It simplifies change control
When a stakeholder requests a change, the RTM shows exactly which test cases, design specs, and code modules are affected. Impact analysis that once took a day of meetings can take 20 minutes with a well-maintained matrix.
It supports testing and sign-off
Teams moving from development to user acceptance testing often discover gaps: requirements that were written but never tested. The RTM surfaces these gaps before UAT begins, not during it.
It provides an audit trail
In regulated industries, auditors want to see that every requirement in the approved specification has a corresponding test result. The RTM is that evidence. Without it, you reconstruct the trail from memory, which rarely goes well.
How to create a requirements traceability matrix
Step 1: Gather all requirements
Pull requirements from every source: the project scope statement, stakeholder interviews, regulatory documents, and signed-off user stories. Assign a unique ID to each one before you do anything else. If you skip the IDs, the matrix becomes impossible to maintain.
Step 2: Define your column structure
Pick the columns your team will actually fill in. Start lean. A six-column RTM that everyone maintains is more useful than a fifteen-column version that nobody updates. Requirement ID, Description, Source, Test Case ID, and Test Status cover the basics for most projects.
Step 3: Link requirements to design artifacts
For each requirement, record the design document section, architecture diagram reference, or technical specification that addresses it. If no design artifact exists yet, flag the row as "design pending." That flag is itself useful: it tells the project manager something is not ready for development.
Step 4: Link to development work items
Connect each requirement to the ticket, user story, or sprint backlog item where it is being built. Tools like Jira, Azure DevOps, or even a shared spreadsheet can carry these links. The work breakdown structure is a natural source for this mapping.
Step 5: Link to test cases
For each requirement, record the test case ID that will verify it. Check acceptance criteria here: the test case should directly test whether the acceptance criteria are met. If a requirement has no test case, it either has no coverage or it has been missed entirely.
Step 6: Track test execution status
As testing runs, update the Test Status column for each row.

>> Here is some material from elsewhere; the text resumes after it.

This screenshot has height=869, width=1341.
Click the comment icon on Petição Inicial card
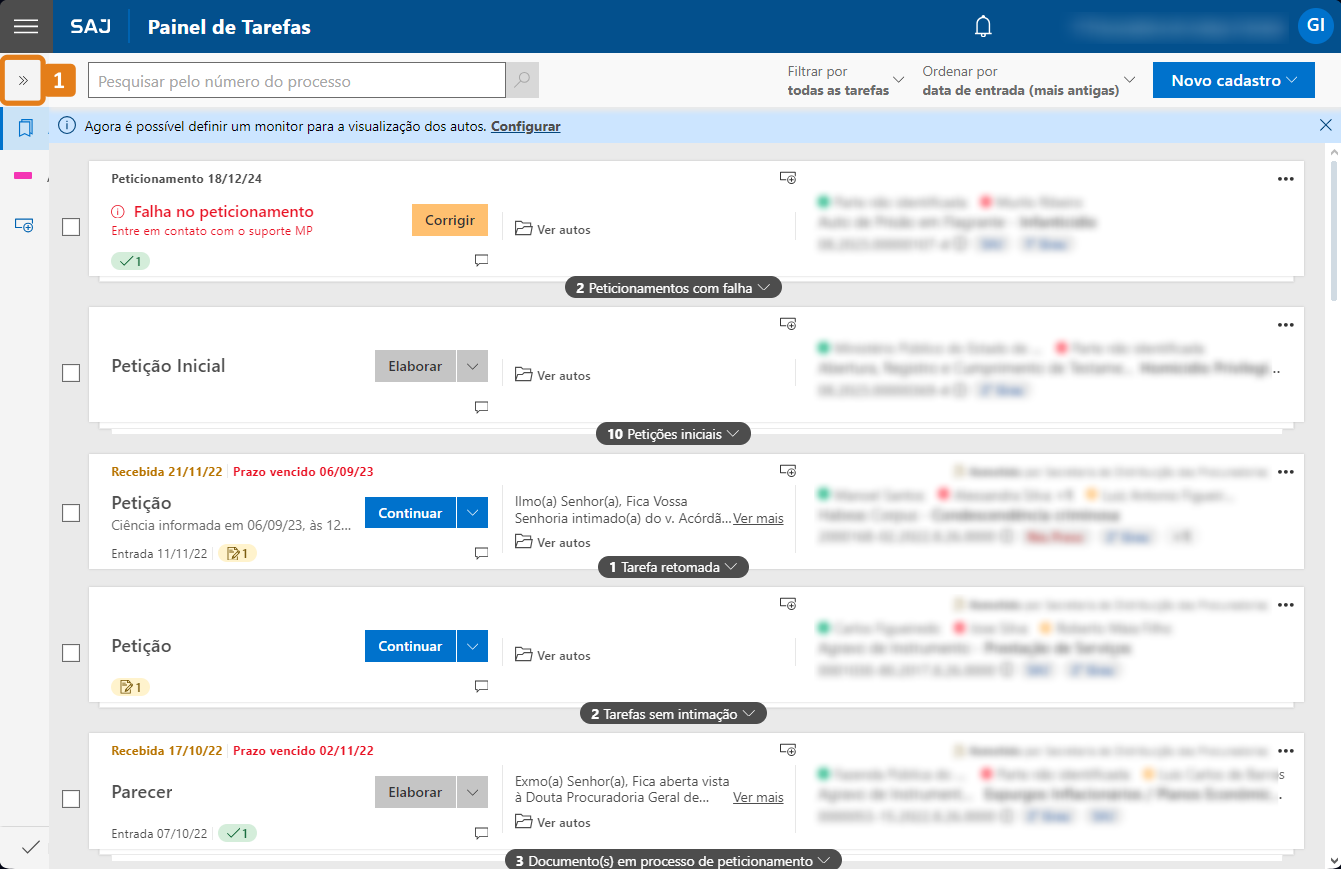(x=481, y=407)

Many teams run a coverage report at the end of each test cycle: what percentage of requirements are in Pass status? What is still failing or not started? This becomes the go/no-go input for release decisions.

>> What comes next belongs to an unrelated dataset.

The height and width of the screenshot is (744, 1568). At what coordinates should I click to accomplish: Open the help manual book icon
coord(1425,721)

Step 7: Keep it current throughout the project
An RTM written at the start and never touched again is decoration. Assign a clear owner (usually the business analyst or project manager) and update it whenever a requirement changes, a test case is added, or a design decision affects scope. Treat it like a living register, not a one-time deliverable.
RTM example
Here is a small worked example for a customer login feature.
| Req ID | Description | Source | Priority | Design ref | Test case ID | Test status | Sign-off |
|---|---|---|---|---|---|---|---|
| REQ-001 | Users must log in with email and password | Stakeholder workshop, 2026-01-10 | High | Tech Spec v2, section 3.1 | TC-101 | Pass | Product Owner |
| REQ-002 | Login must lock after 5 failed attempts | Security policy doc | High | Tech Spec v2, section 3.4 | TC-102 | Pass | Security Lead |
| REQ-003 | Users must receive a password reset email within 2 minutes | UX requirements doc | Medium | Tech Spec v2, section 3.6 | TC-103 | Fail | Pending |
| REQ-004 | Remember me option must persist the session for 30 days | Business requirements doc | Low | Tech Spec v2, section 3.7 | TC-104 | Not started | Pending |
REQ-003 failing means the release should not go forward until the email delivery issue is resolved or the requirement is formally descoped. The RTM makes that decision visible and documented.

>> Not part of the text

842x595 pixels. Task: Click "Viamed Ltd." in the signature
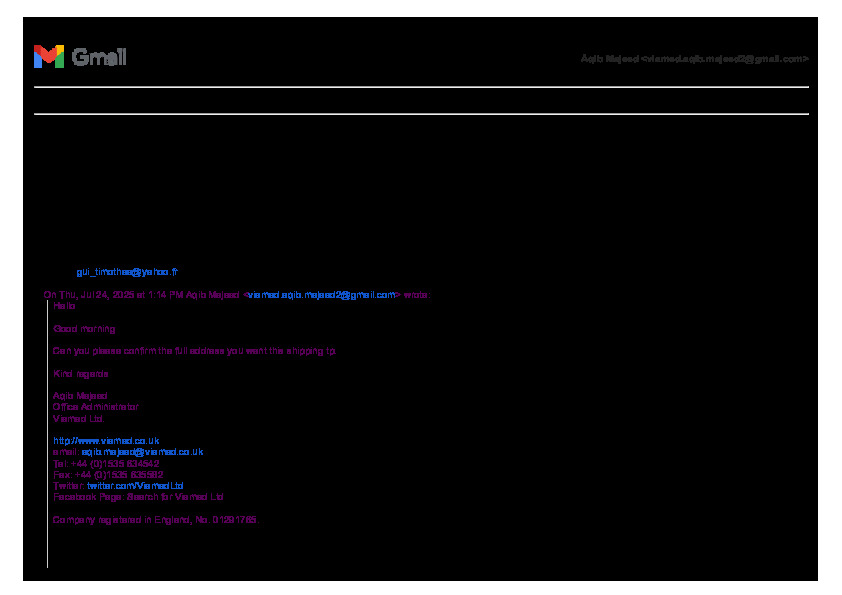(78, 418)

Best practices and common mistakes
Best practices:
- Assign requirement IDs before writing the RTM. Numbering after the fact leads to gaps and duplicates.
- Use a shared tool rather than a local spreadsheet. When the RTM lives on one person's desktop, it dies when that person is on leave.
- Review the RTM at every sprint review or project stage gate. A 15-minute walkthrough catches drift before it compounds.
- Include non-functional requirements (performance, security, accessibility). These are the ones most often forgotten until they cause a production incident.
- Link to the acceptance criteria document for each requirement so testers know exactly what pass looks like.
Common mistakes:
- Writing requirements that are too vague to test. "The system should be fast" cannot be traced to a test case. "The system must return search results in under 2 seconds for 95% of requests" can.
- Treating the RTM as a one-time handoff document. It should be updated continuously, not completed once and filed away.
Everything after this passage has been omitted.